Перелом в общественном сознании, связанный с переменами в социальной и духовной жизни общества последних десятилетий прошлого века, вызвал к жизни в национальных литературах небывалое количество произведений, основной темой которых является человеческая несвобода. Это объяснимо разными причинами. Во-первых, сама тема настолько серьезна, глубока, драматична и волнующа, что она просто не допускает проходного, заурядного творческого решения. Во-вторых, абсолютное большинство этих произведений имеют автобиографическую природу, что тоже ко многому обязывает.

Большая часть произведений северокавказских авторов о свободе создана на примере депортации, которой, как известно, подверглись некоторые народы северного Кавказа. Для депортированных людей надежда на возвращение свободы, духовная основа оптимизма национального самосознания опиралась  на многовековой опыт и народную мудрость: все имеет не только свое начало, но и свой конец. Исламская философия смирения, терпения, наложившаяся на древний горский этикет, создала концепцию свободы, которая оказалась необычайно жизнеспособной. В рамках этой концепции идеи свободы личности переплетаются с идеями свободы всего народа, а оптимизм национального самосознания – с идеями выдержки и терпения.

Народы, в одночасье оказавшиеся на чужбине, в непривычных климатических условиях, выжили, не сломались, не потеряли своего родного языка, обычаев и устоев.

Традиционные духовные ценности карачаевцев и балкарцев, имевшие непосредственное отношение к развитию национального самосознания, к их менталитету были поставлены под удар существованием в пространстве несвободы, что для горцев с их свободолюбивым нравом особенно пагубно. Выхода из неволи нет, предпочесть ей смерть не позволяет религиозная мусульманская традиция, трактующая самоубийство как  один из самых тяжелых грехов.

В этих условиях своеобразным выходом на свободу стало художественное слово - появившаяся в глубокой древности форма выражения народной мудрости карачаевцев и балкарцев. В годы депортации национальный фольклор выработал сложную систему освоения действительности, определения в ней роли человека и сформировал особое пространство – литературно-художественный мир, входящий в общую языковую картину мира. Народное творчество оказало значительное влияние на формирование концептуальных моделей и образов поэзии выселения.

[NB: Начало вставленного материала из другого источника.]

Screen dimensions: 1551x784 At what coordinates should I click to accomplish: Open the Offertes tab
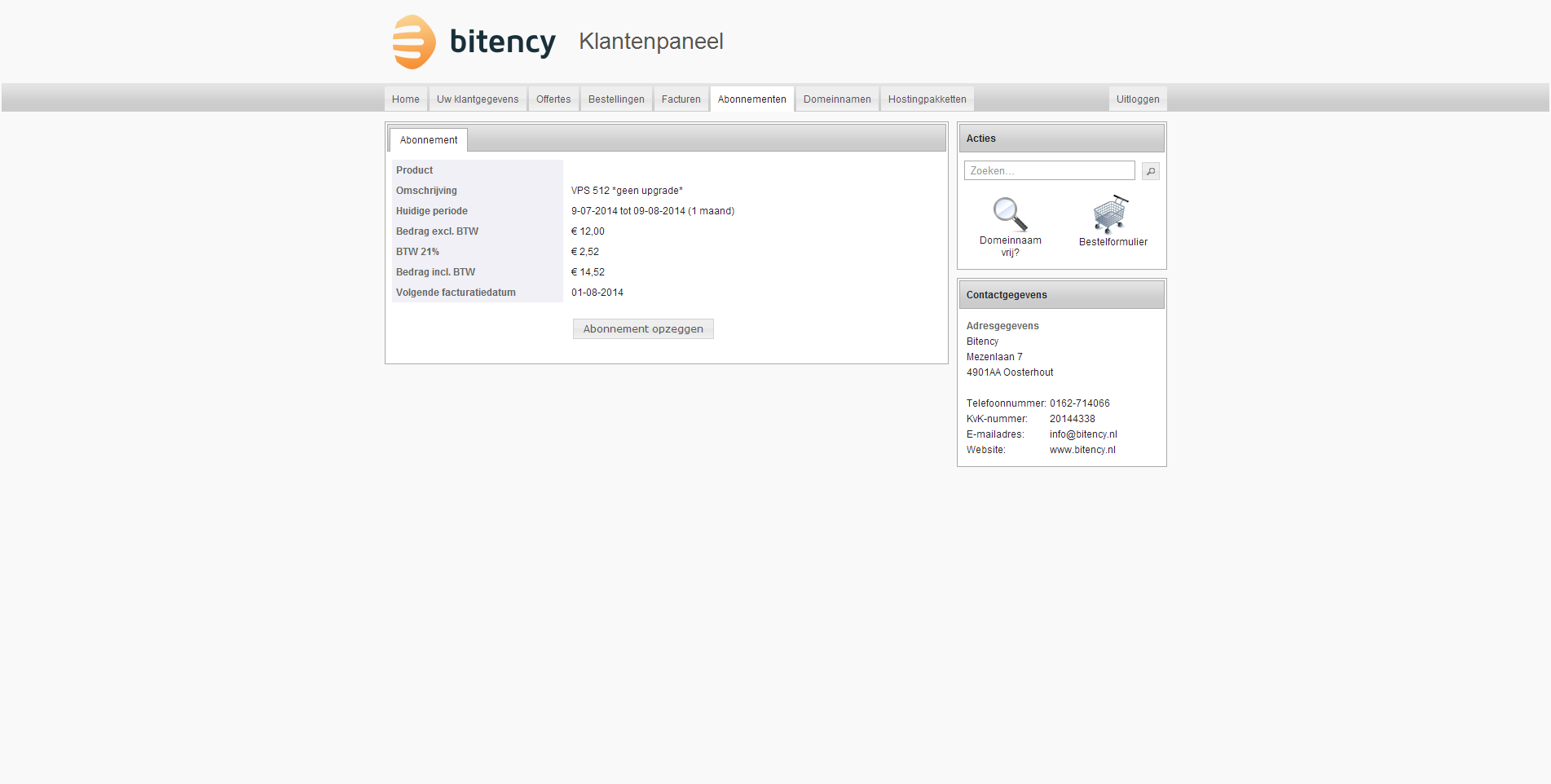coord(553,99)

В большинстве своем это были песни-плачи, в которых типизированы чувства горя, тоски, отчаяния, вызванные народными бедствиями, ярко и реалистично отразившие бедствие целого этноса, героем которого стал наказанный народ. Песни-плачи по погибшим близким, боль, горечь от создавшегося бесправного положения, ограниченной свободы звучали в те тяжелые годы в самых разных уголках Казахстана и Киргизии, где жили депортированные карачаевцы и балкарцы. В буквальном смысле слова, ежечасно борясь за собственное физическое выживание, за сохранение своего этнического единства и своеобразия, народ не утратил тяги к искусству и культуре.

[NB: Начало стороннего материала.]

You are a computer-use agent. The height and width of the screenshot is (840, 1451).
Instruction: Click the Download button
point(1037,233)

К особенностям песен-плачей можно отнести присущие им устойчивые поэтические образы, символизирующие горе: природа и мир материальных вещей в них сопереживают автору. Каждая песня-плач имеет свою устоявшуюся композицию, музыкальный мотив, богатый и выразительный поэтический язык:

Яркие звезды этого мира,

Солнца свет,-

Все это принадлежало нам до выселения.

Были у нас мечты, были обычаи,

Хотели мы радостей жизни.

А теперь счастья нет для моего народа.

Назвали нас бандитами.

Нет нам сегодня ни славы, ни почестей,

И нечего нам есть, и нет у нас домов,

Выгнали нас с земли наших отцов.

                                                                                  / Подстрочный перевод

личный архив автора /

 

Песням-плачам соответствовала своя поэтика, отличавшая их от всех других жанров карачаево-балкарского фольклора: постоянные эпитеты, простая рифма, стройная композиция. В текстах песен-плачей часто используются такие средства художественной выразительности как ритмические восклицания и аллитерации, антитеза, рефрен, сравнения, эпитеты, метафоры и т.д. Песни отличаются искренностью, естественностью, простотой формы и содержания.

В 1943-1957 г.г. вновь стали востребованными все фольклорные формы, бытовавшие в  дописьменный период карачаевской литературы, слагались песни о далекой родине и свободе, без которой жизнь горцу не мила, вручную переписывались и распространялись стихи и переводы карачаевских поэтов. К сожалению, многое из созданного в ссылке безвозвратно утрачено. Даже после возвращения карачаевцев на историческую родину и официальной их реабилитации проявлять повышенный интерес, как  к самой теме депортации, так и к литературе, в те годы возникшей, было небезопасно. И только в последние два десятилетия прошлого века появилась возможность собирать и систематизировать  фольклорные памятники выселения. Так, большую работу в этом направлении провели И. Аппаков,  Т. Хаджиева,  Ф. Байрамукова и др.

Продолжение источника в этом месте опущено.